*** Opening of SELECTED EXCERPT ***
A Dangerous Method

  • 2012-03-28
  • By Laurence Boyce

Director: David Cronenberg

What with “Shame,” “Jane Eyre” and now “A Dangerous Method,” it seems that Michael Fassbender is everywhere at the moment. It also seems that he’s consistently playing people who – to put it delicately – enjoy some of the more carnal delights in life.  His latest film seems him take on the role of Dr. Carl Jung, one of the founders of modern psychoanalytic theory. It not only looks at his fractured relationship with Sigmund Freud, but also at a torrid affair he conducted with one of his patients.

In 1904 Russian born Sabina Spielrei (Keira Knightley, who sometimes seems to rely on strange facial tics and an even stranger accent) is admitted to a Swiss mental hospital under the care of Jung, who is eager to try the new ‘talking cure’ popularized by Sigmund Freud (Viggo Mortensen, who is a fine foil for Fassbender). As Speilrei’s mental health improves – and she plans to enter medicine – it seems Freud’s theories have been proven by Jung. But the mentor and master relationship between Freud and Jung is stretched to breaking point when it becomes clear that Jung is having a sexual relationship with Speilrei.
*** Close of SELECTED EXCERPT ***
● **TASKS**:
1) Rewrite the paragraph of the film review that begins "What with “Shame,”" as a short bulleted list that keeps its main facts.
2) Carry on the review of "A Dangerous Method" from the end of its last paragraph.
*** Opening of DATA EXCERPTS ***
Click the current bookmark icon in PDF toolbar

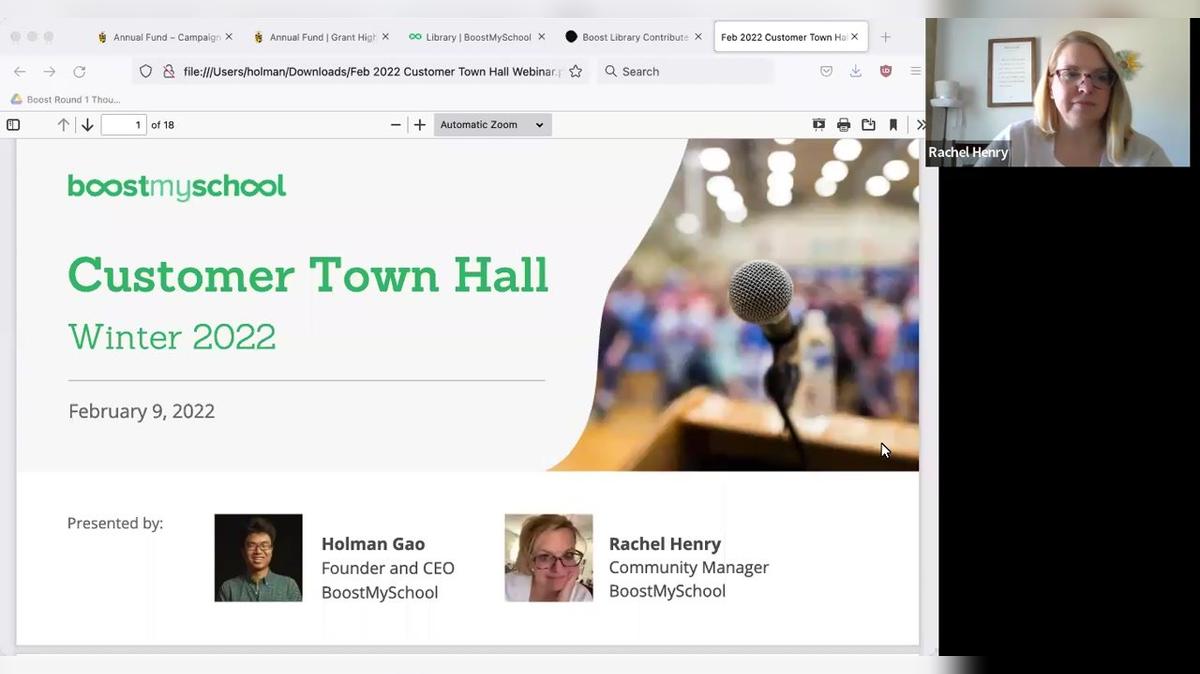[893, 124]
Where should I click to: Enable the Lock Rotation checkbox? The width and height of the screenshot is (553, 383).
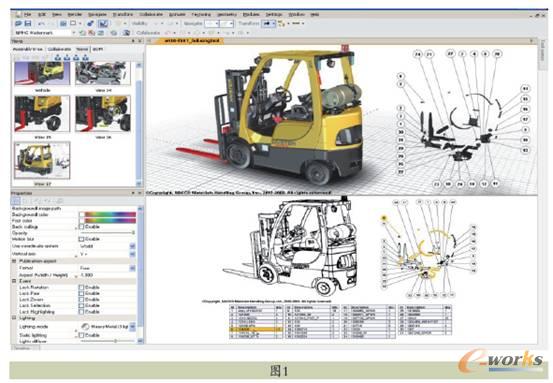click(x=81, y=287)
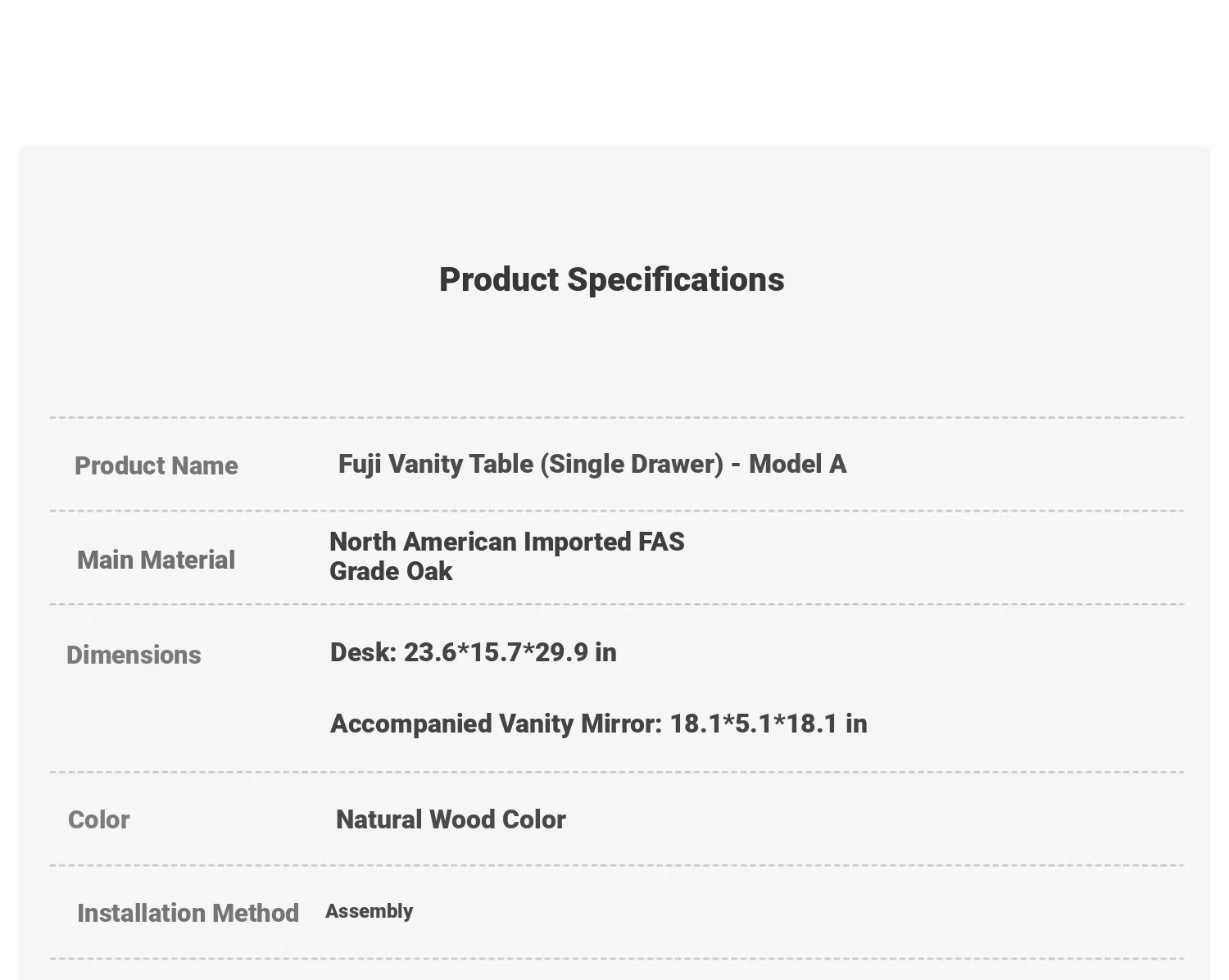Viewport: 1229px width, 980px height.
Task: Click the Natural Wood Color value
Action: [x=451, y=819]
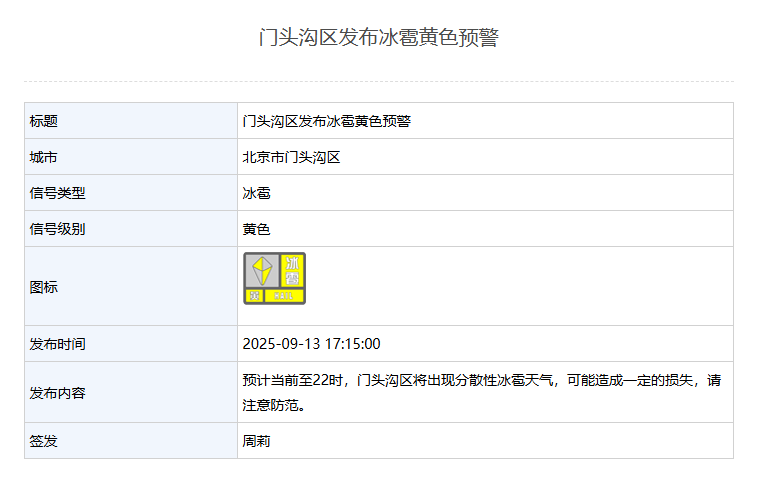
*** Close of DATA EXCERPTS ***
● **ANSWER SET**:
1)
- Michael Fassbender seems to be everywhere at the moment, appearing in "Shame," "Jane Eyre" and "A Dangerous Method."
- He keeps playing people who enjoy some of the more carnal delights in life.
- In "A Dangerous Method" he plays Dr. Carl Jung, one of the founders of modern psychoanalytic theory.
- The film looks at Jung's fractured relationship with Sigmund Freud.
- It also looks at a torrid affair Jung conducted with one of his patients.

2)
Based on the play “The Talking Cure,” the film’s theatrical origins are quite apparent with many moments in the film given over to large chunks of dialogue explaining psychoanalytic theory. Those learning the subject may find it a useful respite from textbooks but it does sometimes mean the film is rather flat. Similarly, given that the entire film is meant to revolve around the relationship between Freud and Jung, their difficult relationship comes across as more of a professional disagreement as opposed to a dramatic moment in the history of modern medicine.

At times the quite graphic sexual content seems an attempt to imbue the film with some life, but despite some good performances, the film never quite escapes its theatrical nature.